New-AzAutomationAccount

Hiermee maakt u een Automation-account.

Syntaxis

New-AzAutomationAccount
   [-ResourceGroupName] <String>
   [-Name] <String>
   [-Location] <String>
   [-Plan <String>]
   [-Tags <IDictionary>]
   [-AssignSystemIdentity]
   [-AssignUserIdentity <String[]>]
   [-AutomationServicesEncryption]
   [-DisablePublicNetworkAccess]
   [-DefaultProfile <IAzureContextContainer>]
   [<CommonParameters>]
New-AzAutomationAccount
   [-ResourceGroupName] <String>
   [-Name] <String>
   [-Location] <String>
   [-Plan <String>]
   [-Tags <IDictionary>]
   [-AssignSystemIdentity]
   [-AssignUserIdentity <String[]>]
   [-KeyVaultEncryption]
   -KeyName <String>
   -KeyVersion <String>
   -KeyVaultUri <String>
   [-UserIdentityEncryption <String>]
   [-DisablePublicNetworkAccess]
   [-DefaultProfile <IAzureContextContainer>]
   [<CommonParameters>]

Description

Met de cmdlet New-AzAutomationAccount maakt u een Azure Automation-account in een resourcegroep.
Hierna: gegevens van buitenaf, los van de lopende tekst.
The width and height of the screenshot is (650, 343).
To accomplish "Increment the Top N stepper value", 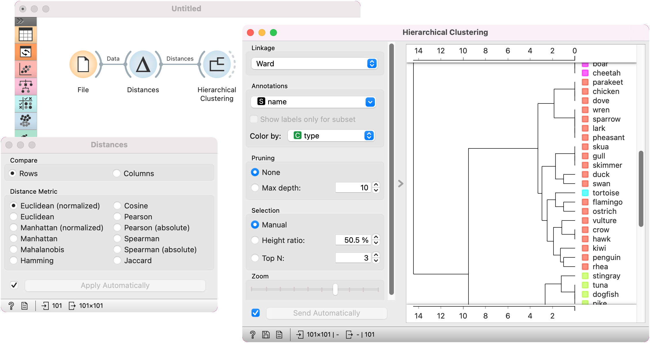I will pyautogui.click(x=376, y=255).
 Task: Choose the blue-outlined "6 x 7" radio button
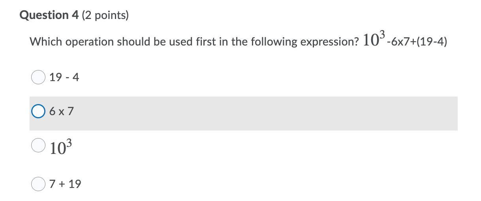pyautogui.click(x=38, y=112)
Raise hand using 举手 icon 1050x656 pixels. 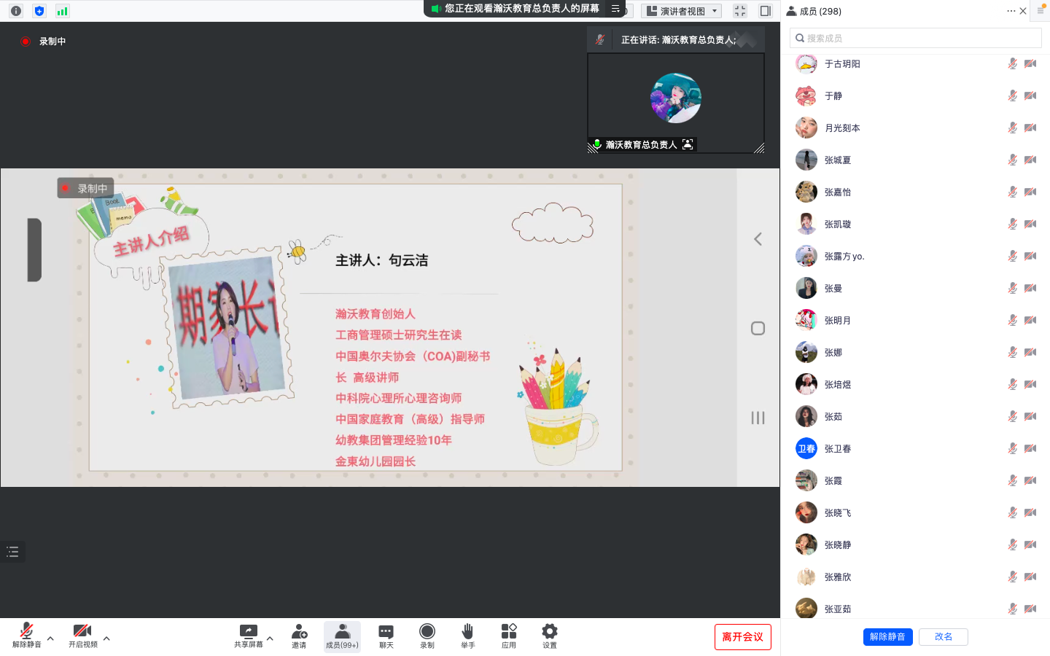coord(467,635)

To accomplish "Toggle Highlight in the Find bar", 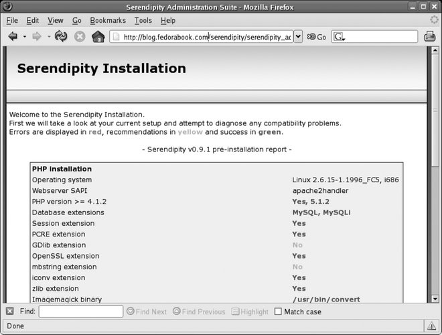I will coord(250,312).
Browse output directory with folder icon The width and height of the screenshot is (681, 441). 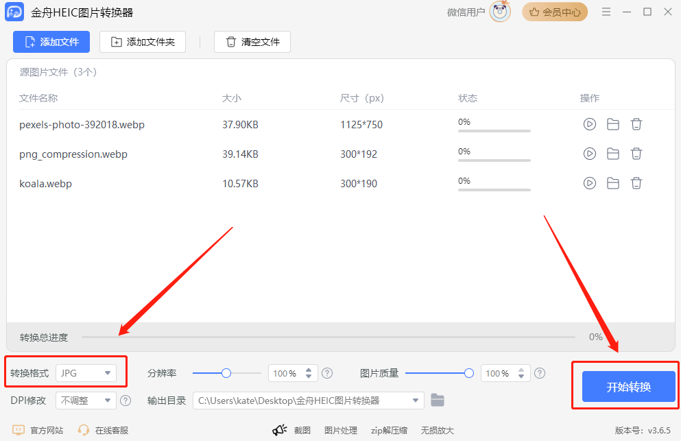(x=438, y=400)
Een Automation-account is een container voor Automation-resources die zijn geïsoleerd van de resources van andere Automation-accounts. Automatiseringsbronnen omvatten runbooks, DSC-configuraties (Desired State Configuration), taken en assets.

Voorbeelden

Voorbeeld 1: Een Automation-account maken

New-AzAutomationAccount -Name "ContosoAutomationAccount" -Location "East US" -ResourceGroupName "ResourceGroup01"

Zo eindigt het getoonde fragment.